The more commercially appealing “hits” they get out of the way at the beginning of the album, like “How Can You Really” and “Coulda Been My Love,” sound like they could have been plucked from the airwaves of an oldies station.
“Coulda Been My Love” includes a slide guitar in the chorus reminiscent of George Harrison. “Cosmic Vibrations” features a vibrato induced electric organ and Sam France attempting his best Jim Morrison impression.
“You and I” finds the band playing with the Stones’ softer “Between the Buttons” era sound. With the four-part roman numeraled Star Power suite they have fun with guest stars in their all-inclusive punk band alter ego. However, the only section of this suite that sounds like a classic punk song at all is “Star Power II: Star Power Nite.” On “I Don’t have Anything/The Gate,” Foxygen seek refuge in the melancholic folk-tinged power pop experimentation of Big Star’s Third.
One album “…And Star Power” could draw comparisons to stylistically would be Todd Rundgren’s “Something/Anything?”. It has the same tendencies towards ’70s soft rock built around sunny piano and keyboard melodies and both let themselves indulge in more challenging experiments, as well as heavier rock, in later parts of the album.
They also have similar levels of scope. The concluding section of the Star Power suite, “Star Power IV: ooh ooh,” sounds like it could have easily been inspired by Rundgren’s “It Wouldn’t Have Made Any Difference” from “Something/Anything?” Both are also double albums mostly performed instrumentally by the creative forces themselves. On the other hand, “…And Star Power” features some songs outside Rundgren’s sound and vice versa.
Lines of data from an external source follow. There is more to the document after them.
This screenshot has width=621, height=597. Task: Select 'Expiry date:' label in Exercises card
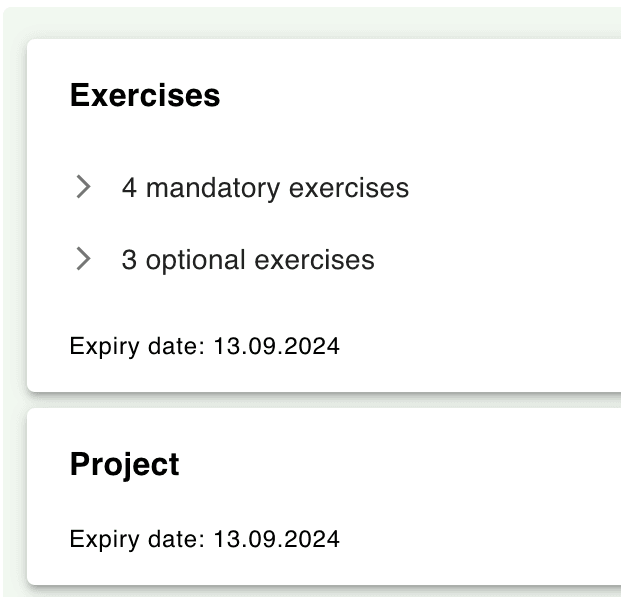coord(137,347)
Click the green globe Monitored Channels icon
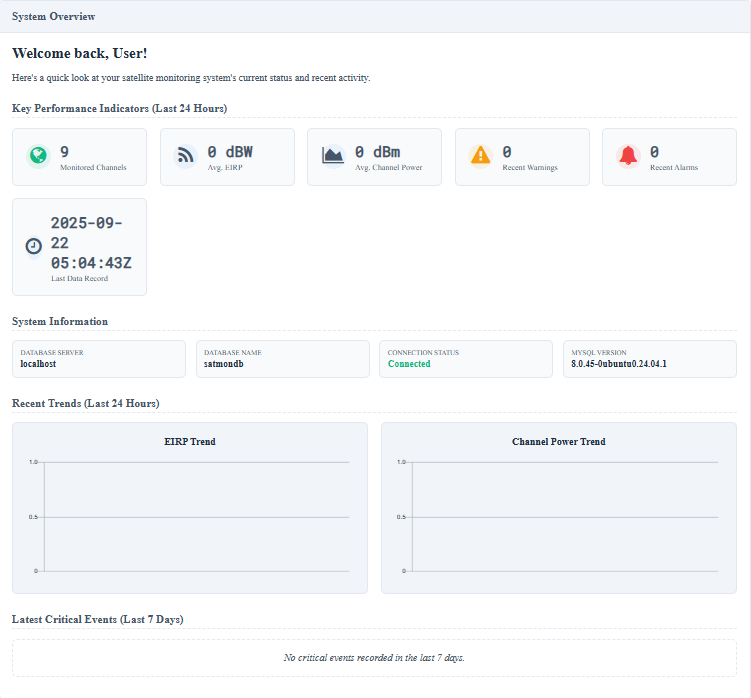The height and width of the screenshot is (698, 751). coord(37,155)
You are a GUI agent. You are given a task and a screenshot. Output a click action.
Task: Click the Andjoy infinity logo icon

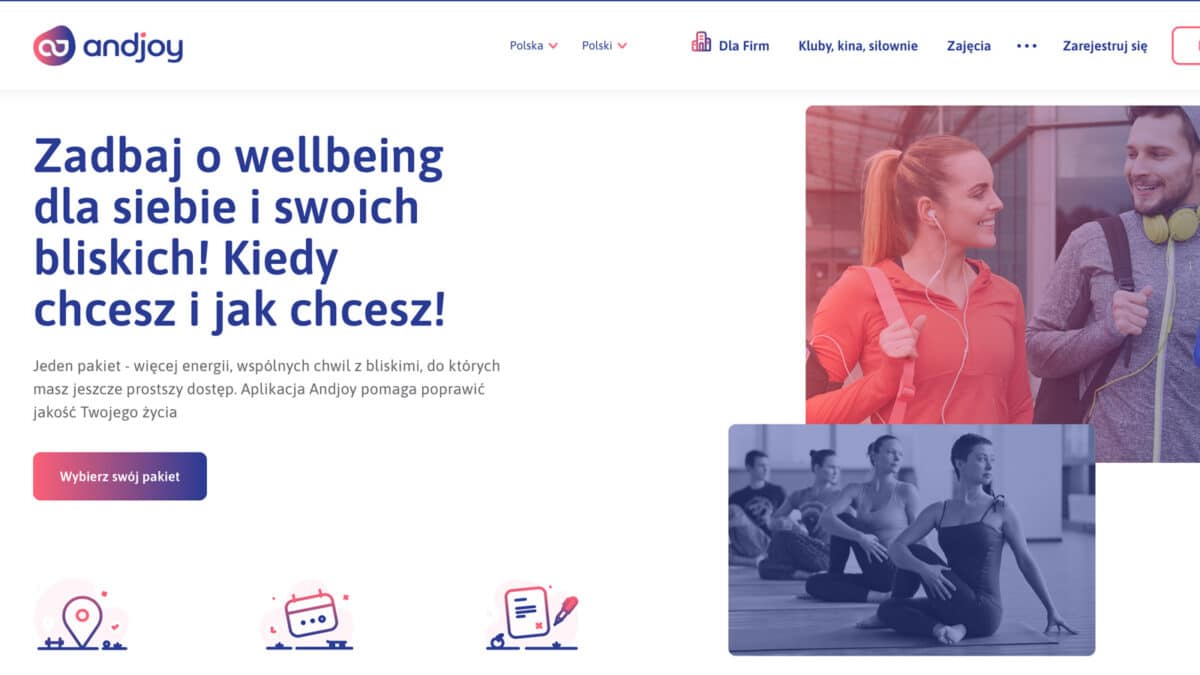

On “Flowers,” the band toys with ’60s sunshine psych-pop harnessed by bands like The Millenium. “Wallys Farm” is experimentation in goofy, flangey, twangy sounds with a Pink Floydesque phaser placed over disjointed keyboard noodling.
“Cannibal Holocaust” slips into a melancholy country ballad then trails off into Rundgren style up-tempo piano rock before revisiting the piano line of “How Can You Really” as a little reminder of the cleaner upbeat sounds of the beginning of the record. It’s a clever way to reward the listener for staying with the journey.
The second half of this double album features numbers that have a heavier ’60s sound. Opening track “Cold Winter/Freedom” is a dark psychedelic soundscape with eerie keyboards, cymbal crashes, dark pulsations, futuristic laser noises and a Velvet Underground style one-note-piano rock ‘n’ roll frenzy with spurts of feedback. The track culminates in Sam France saying “A million dead dogs in space in spaceships floating around listening to Led Zeppelin, feeling f#*&*ng triumphant and god will not forget a single one of them” with spaceship noises bleeping and blooping around his warbling voice before ending in one final low keyboard pulse.
“Can’t Conceptualize My Mind” showcases a Stones-inspired, laid-back swagger, while also letting itself unravel in a disjointed way, similar to The Brian Jonestown Massacre.
“Brooklyn Police Station” continues on similar territory with a bedroom garage-rock romper. These songs provide something for those who prefer the more upbeat numbers from the band’s previous record.
The mood slips back into melancholy briefly for “The Game” before turning aggressive again with a whirlwind of echoes and screams over a driving rock number called “Talk.”
The album ends on two last breaths of hope in the Wings and Badfinger-inspired “Everyone Needs Love” and the velvety ’60s psych-rock stumbling of “Hang.”
Many bands that find themselves in a position of success like this band’s would play it safe and merely try to extend on the ideas that made the last record a hit. “…And Star Power” feels more like Foxygen is trying to make a record to keep themselves interested.
They shove a lot of ideas into this album, instead of boring the listener with an idea that is stretched out for way too long. After all, greater risk means greater rewards and, in this case, greater interest. Many great artists evolve and will take a leap in order to set themselves apart from the pack. Foxygen is no exception.